WHAT IS REQUIRED = Please write out all of the entries without altering anything.

*** RECORDS SUPPLIED Section Begins ***

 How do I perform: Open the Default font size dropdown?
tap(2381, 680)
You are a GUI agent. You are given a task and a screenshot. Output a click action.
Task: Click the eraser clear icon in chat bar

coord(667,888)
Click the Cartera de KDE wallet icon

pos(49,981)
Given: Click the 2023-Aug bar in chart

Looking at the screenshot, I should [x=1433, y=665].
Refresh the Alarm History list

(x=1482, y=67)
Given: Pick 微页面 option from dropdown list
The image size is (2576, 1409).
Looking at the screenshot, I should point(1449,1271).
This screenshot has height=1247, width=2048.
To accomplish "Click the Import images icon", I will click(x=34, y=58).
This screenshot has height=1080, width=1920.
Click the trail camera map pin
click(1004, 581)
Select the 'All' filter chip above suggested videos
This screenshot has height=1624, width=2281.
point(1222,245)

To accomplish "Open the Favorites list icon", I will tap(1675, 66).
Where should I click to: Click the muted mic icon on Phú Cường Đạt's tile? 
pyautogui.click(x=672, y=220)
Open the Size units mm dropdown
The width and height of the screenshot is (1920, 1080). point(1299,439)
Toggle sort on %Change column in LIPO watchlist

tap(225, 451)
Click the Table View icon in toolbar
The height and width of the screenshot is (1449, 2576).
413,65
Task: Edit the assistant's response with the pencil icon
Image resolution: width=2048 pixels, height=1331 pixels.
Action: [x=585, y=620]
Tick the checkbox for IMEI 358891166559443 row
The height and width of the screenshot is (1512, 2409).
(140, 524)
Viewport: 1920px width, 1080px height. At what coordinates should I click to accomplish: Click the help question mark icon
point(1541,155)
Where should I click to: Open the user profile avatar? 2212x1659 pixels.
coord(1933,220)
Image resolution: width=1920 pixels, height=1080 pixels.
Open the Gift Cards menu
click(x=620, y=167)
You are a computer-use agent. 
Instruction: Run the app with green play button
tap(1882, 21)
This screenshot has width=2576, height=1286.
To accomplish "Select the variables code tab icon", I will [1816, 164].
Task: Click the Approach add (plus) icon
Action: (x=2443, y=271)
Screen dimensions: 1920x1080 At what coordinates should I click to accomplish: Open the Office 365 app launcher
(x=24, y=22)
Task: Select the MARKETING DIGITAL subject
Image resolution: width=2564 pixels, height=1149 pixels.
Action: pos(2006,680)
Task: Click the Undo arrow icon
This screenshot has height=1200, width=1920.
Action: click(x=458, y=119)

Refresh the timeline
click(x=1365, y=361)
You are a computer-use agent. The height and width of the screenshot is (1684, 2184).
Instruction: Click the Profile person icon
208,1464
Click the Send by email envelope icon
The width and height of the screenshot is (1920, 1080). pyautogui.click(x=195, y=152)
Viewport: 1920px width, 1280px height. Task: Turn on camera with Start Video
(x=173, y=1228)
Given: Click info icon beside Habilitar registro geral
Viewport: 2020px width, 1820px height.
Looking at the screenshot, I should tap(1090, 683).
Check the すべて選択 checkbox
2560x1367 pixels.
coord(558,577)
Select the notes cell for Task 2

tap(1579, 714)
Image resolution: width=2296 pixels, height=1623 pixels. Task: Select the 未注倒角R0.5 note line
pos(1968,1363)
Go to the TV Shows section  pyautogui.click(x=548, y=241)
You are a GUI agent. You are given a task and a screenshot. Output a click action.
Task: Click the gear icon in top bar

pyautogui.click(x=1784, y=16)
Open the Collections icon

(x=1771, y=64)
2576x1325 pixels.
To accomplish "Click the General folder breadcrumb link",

*** RECORDS SUPPLIED Section Ends ***

RESPONSE TO THE EXERCISE =
 How do I perform: Open the Default font size dropdown?
tap(2381, 680)
You are a GUI agent. You are given a task and a screenshot. Output a click action.
Task: Click the eraser clear icon in chat bar

coord(667,888)
Click the Cartera de KDE wallet icon

pos(49,981)
Given: Click the 2023-Aug bar in chart

Looking at the screenshot, I should [x=1433, y=665].
Refresh the Alarm History list

(x=1482, y=67)
Given: Pick 微页面 option from dropdown list
The image size is (2576, 1409).
Looking at the screenshot, I should point(1449,1271).
This screenshot has height=1247, width=2048.
To accomplish "Click the Import images icon", I will click(x=34, y=58).
This screenshot has height=1080, width=1920.
Click the trail camera map pin
click(1004, 581)
Select the 'All' filter chip above suggested videos
This screenshot has height=1624, width=2281.
point(1222,245)

To accomplish "Open the Favorites list icon", I will tap(1675, 66).
Where should I click to: Click the muted mic icon on Phú Cường Đạt's tile? 
pyautogui.click(x=672, y=220)
Open the Size units mm dropdown
The width and height of the screenshot is (1920, 1080). point(1299,439)
Toggle sort on %Change column in LIPO watchlist

tap(225, 451)
Click the Table View icon in toolbar
The height and width of the screenshot is (1449, 2576).
413,65
Task: Edit the assistant's response with the pencil icon
Image resolution: width=2048 pixels, height=1331 pixels.
Action: [x=585, y=620]
Tick the checkbox for IMEI 358891166559443 row
The height and width of the screenshot is (1512, 2409).
(140, 524)
Viewport: 1920px width, 1080px height. At what coordinates should I click to accomplish: Click the help question mark icon
point(1541,155)
Where should I click to: Open the user profile avatar? 2212x1659 pixels.
coord(1933,220)
Image resolution: width=1920 pixels, height=1080 pixels.
Open the Gift Cards menu
click(x=620, y=167)
You are a computer-use agent. 
Instruction: Run the app with green play button
tap(1882, 21)
This screenshot has width=2576, height=1286.
To accomplish "Select the variables code tab icon", I will [1816, 164].
Task: Click the Approach add (plus) icon
Action: (x=2443, y=271)
Screen dimensions: 1920x1080 At what coordinates should I click to accomplish: Open the Office 365 app launcher
(x=24, y=22)
Task: Select the MARKETING DIGITAL subject
Image resolution: width=2564 pixels, height=1149 pixels.
Action: pos(2006,680)
Task: Click the Undo arrow icon
This screenshot has height=1200, width=1920.
Action: click(x=458, y=119)

Refresh the timeline
click(x=1365, y=361)
You are a computer-use agent. The height and width of the screenshot is (1684, 2184).
Instruction: Click the Profile person icon
208,1464
Click the Send by email envelope icon
The width and height of the screenshot is (1920, 1080). pyautogui.click(x=195, y=152)
Viewport: 1920px width, 1280px height. Task: Turn on camera with Start Video
(x=173, y=1228)
Given: Click info icon beside Habilitar registro geral
Viewport: 2020px width, 1820px height.
Looking at the screenshot, I should tap(1090, 683).
Check the すべて選択 checkbox
2560x1367 pixels.
coord(558,577)
Select the notes cell for Task 2

tap(1579, 714)
Image resolution: width=2296 pixels, height=1623 pixels. Task: Select the 未注倒角R0.5 note line
pos(1968,1363)
Go to the TV Shows section  pyautogui.click(x=548, y=241)
You are a GUI agent. You are given a task and a screenshot. Output a click action.
Task: Click the gear icon in top bar

pyautogui.click(x=1784, y=16)
Open the Collections icon

(x=1771, y=64)
2576x1325 pixels.
To accomplish "Click the General folder breadcrumb link",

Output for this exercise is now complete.